Exercise aim
From the opening line of the records through the line bearing "Beritahu saya akan tulisan", set down every line exactly.

Stored data:
============

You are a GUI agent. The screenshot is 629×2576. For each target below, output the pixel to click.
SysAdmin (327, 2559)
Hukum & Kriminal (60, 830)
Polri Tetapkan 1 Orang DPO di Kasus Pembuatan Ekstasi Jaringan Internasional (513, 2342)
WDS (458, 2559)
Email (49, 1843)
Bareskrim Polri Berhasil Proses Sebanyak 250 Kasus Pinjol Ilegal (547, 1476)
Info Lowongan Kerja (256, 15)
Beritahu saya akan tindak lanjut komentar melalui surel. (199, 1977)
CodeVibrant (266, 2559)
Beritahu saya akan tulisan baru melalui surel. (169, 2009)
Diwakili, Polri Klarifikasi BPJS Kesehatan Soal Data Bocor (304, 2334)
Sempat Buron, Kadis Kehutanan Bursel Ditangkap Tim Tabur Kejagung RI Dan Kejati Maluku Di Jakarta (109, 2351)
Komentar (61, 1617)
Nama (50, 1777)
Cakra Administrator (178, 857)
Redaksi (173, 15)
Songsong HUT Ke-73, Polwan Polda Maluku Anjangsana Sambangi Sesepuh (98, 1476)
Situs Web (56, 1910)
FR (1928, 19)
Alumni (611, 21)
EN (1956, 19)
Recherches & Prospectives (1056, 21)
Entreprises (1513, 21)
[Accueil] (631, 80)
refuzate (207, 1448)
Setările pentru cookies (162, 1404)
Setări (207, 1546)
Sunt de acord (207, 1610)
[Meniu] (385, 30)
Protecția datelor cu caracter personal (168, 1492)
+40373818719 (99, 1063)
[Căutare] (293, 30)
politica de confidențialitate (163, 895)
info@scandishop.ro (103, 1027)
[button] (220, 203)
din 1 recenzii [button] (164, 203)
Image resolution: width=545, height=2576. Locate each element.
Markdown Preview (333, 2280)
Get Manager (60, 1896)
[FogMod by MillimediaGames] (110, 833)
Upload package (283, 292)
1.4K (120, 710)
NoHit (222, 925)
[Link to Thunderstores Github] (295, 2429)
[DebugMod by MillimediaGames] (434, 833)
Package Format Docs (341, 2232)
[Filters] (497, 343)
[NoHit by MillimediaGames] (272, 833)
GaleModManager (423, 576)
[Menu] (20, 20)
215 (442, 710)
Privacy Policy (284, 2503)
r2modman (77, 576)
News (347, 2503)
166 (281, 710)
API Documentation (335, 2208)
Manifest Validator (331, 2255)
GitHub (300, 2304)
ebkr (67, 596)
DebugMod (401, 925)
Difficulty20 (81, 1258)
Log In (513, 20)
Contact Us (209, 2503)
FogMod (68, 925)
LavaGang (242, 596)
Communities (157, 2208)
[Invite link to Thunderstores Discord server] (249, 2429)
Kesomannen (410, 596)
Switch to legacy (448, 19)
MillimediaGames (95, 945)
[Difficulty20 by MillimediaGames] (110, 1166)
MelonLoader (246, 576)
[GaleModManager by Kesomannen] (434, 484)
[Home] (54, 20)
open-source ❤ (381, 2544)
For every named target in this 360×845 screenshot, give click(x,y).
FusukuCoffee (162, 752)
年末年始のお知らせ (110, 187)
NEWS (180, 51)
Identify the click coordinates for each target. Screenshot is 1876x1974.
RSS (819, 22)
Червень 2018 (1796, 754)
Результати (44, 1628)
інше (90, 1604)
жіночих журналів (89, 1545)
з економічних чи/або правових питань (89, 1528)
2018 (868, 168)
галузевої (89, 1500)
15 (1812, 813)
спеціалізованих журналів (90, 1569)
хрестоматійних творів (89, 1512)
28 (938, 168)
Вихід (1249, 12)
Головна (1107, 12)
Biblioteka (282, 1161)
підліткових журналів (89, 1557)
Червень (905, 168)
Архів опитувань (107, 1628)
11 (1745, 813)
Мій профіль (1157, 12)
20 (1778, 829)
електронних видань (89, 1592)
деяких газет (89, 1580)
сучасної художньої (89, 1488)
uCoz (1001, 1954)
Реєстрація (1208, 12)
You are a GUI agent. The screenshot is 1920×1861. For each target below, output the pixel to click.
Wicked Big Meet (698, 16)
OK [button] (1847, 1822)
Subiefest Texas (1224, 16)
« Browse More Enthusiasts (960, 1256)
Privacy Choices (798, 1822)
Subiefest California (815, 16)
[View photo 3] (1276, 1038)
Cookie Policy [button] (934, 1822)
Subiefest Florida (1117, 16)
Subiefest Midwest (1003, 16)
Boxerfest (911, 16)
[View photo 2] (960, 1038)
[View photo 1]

============

Worked solution
You are a GUI agent. The screenshot is 629×2576. For each target below, output the pixel to click.
SysAdmin (327, 2559)
Hukum & Kriminal (60, 830)
Polri Tetapkan 1 Orang DPO di Kasus Pembuatan Ekstasi Jaringan Internasional (513, 2342)
WDS (458, 2559)
Email (49, 1843)
Bareskrim Polri Berhasil Proses Sebanyak 250 Kasus Pinjol Ilegal (547, 1476)
Info Lowongan Kerja (256, 15)
Beritahu saya akan tindak lanjut komentar melalui surel. (199, 1977)
CodeVibrant (266, 2559)
Beritahu saya akan tulisan baru melalui surel. (169, 2009)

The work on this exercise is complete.